**TASK OBJECTIVE**
Collect every line in the records below that contains the string "height". Matching is case-sensitive.

**DATASET CONTENT**
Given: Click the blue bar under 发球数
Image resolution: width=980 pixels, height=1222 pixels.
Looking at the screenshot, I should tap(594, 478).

* * *

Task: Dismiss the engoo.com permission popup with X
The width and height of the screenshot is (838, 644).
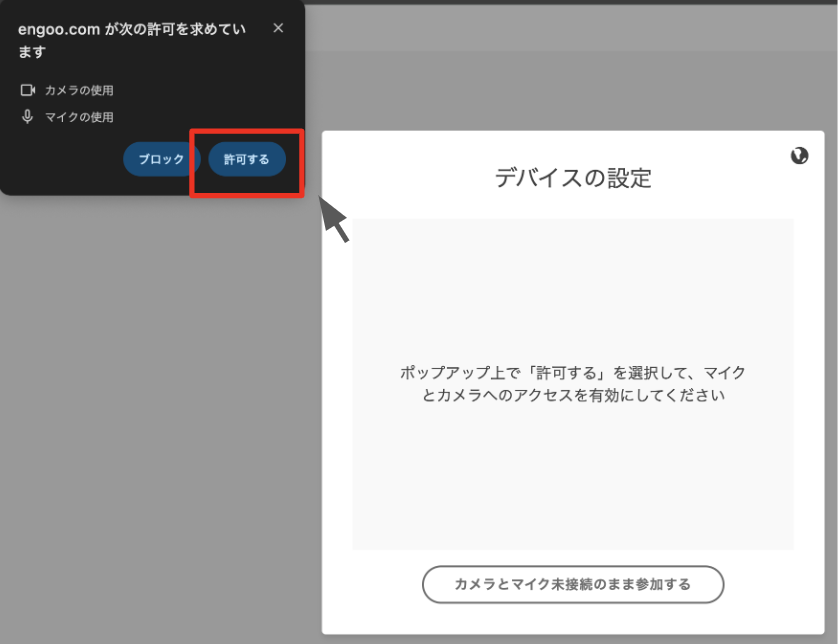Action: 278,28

**ANSWER TO THIS PROBLEM**
Image resolution: width=980 pixels, height=1222 pixels.
The width and height of the screenshot is (838, 644).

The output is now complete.